Working Paper No. 937 | October 2019
Indian Fiscal Federalism at the Crossroads
There is a growing recognition that fundamental changes are happening in Indian fiscal federalism ex post the abolition of the Planning Commission, the creation of the National Institution for Transforming India (NITI) Aayog, the constitutional amendment to introduce the Goods and Services Tax (GST), the establishment of the GST Council, and the historically high tax devolution to the states based on the 14th Finance Commission’s recommendations.
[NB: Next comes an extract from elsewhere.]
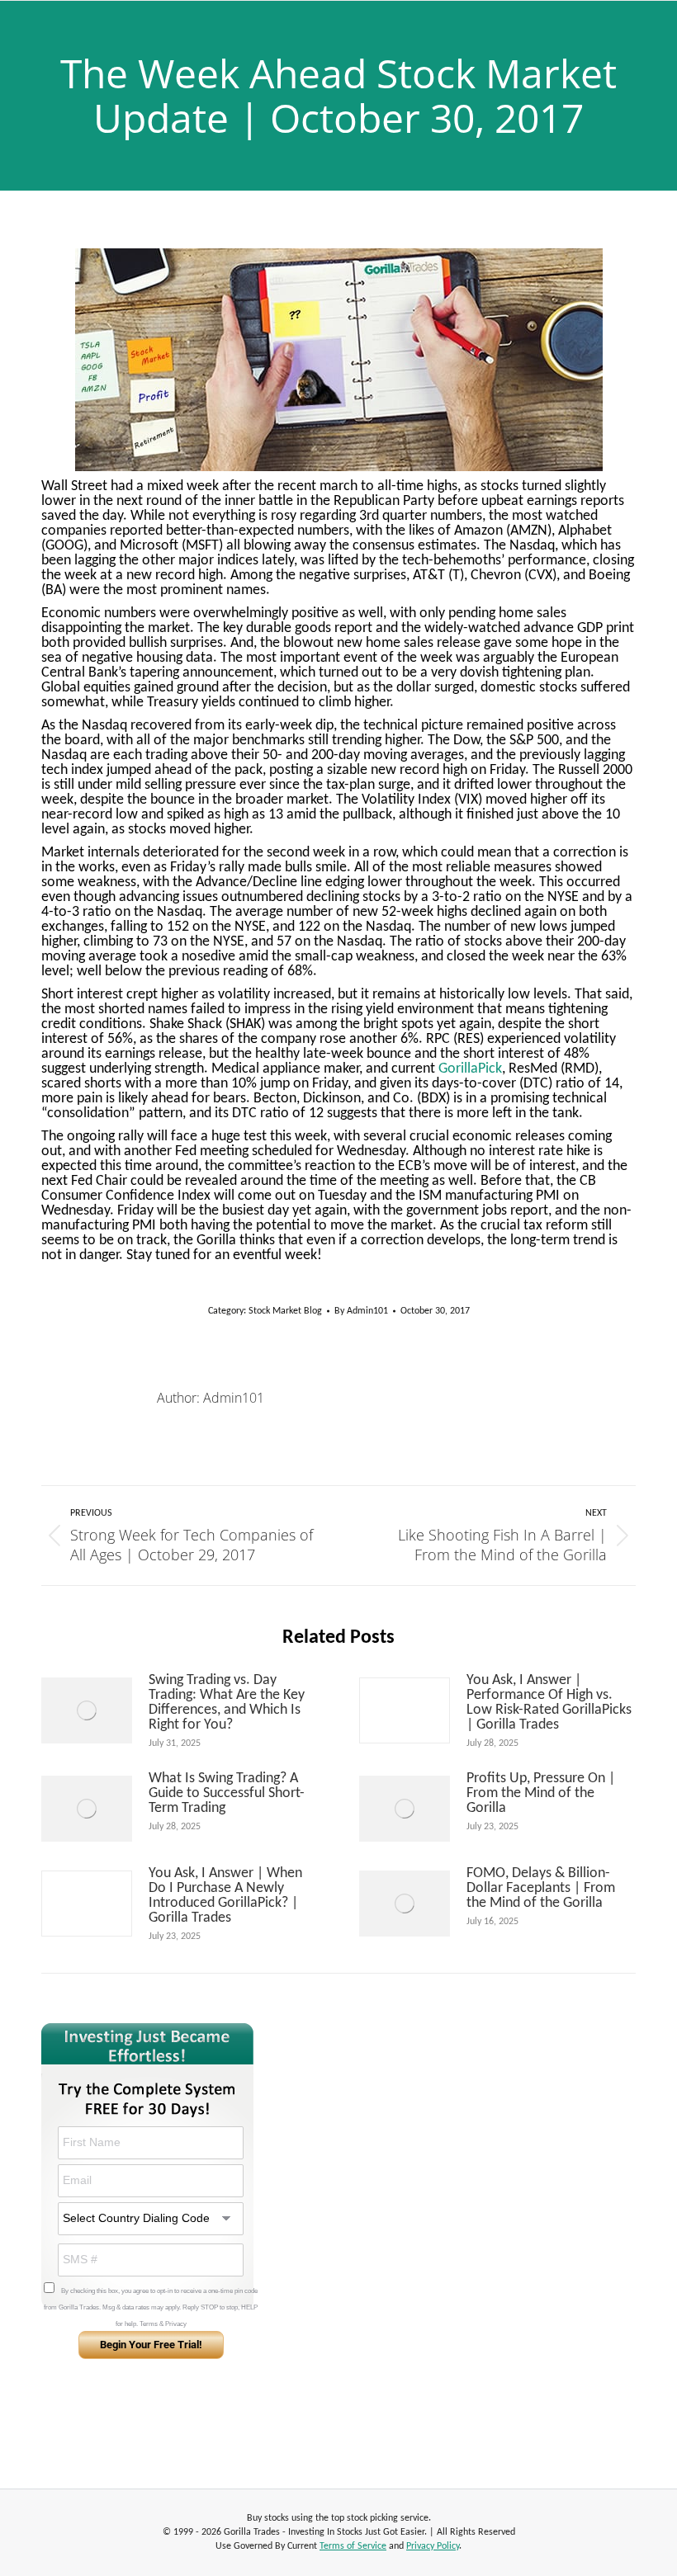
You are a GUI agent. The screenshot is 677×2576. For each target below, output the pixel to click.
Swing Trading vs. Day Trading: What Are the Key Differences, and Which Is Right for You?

Recently, policymakers and experts have raised a few issues, including: whether or not to make Finance Commissions “permanent” or to abolish them by making the tax devolution share constant through a constitutional amendment; the need for an institution to redress spatial inequalities in order to fill the vacuum created by abolishing the Planning Commission; and making the case for Article 282 of the constitution to be circumscribed. The debates are also focused on whether there is a need to establish a link between the GST Council and Finance Commissions, and if India should devise a mechanism of transfer that is predominantly based on sharing of grants for equalization of services rather than tax sharing. Creating a plausible framework for debt-deficit dynamics while keeping the fiscal autonomy of states intact and ensuring output gap reduction and public investment at the subnational level without creating disequilibrium were also other matters of concern. These debates are significant, especially when a group of states came together for the first time ever to question the terms of reference of the 15th Finance Commission amid growing tensions in federal-state relations in India.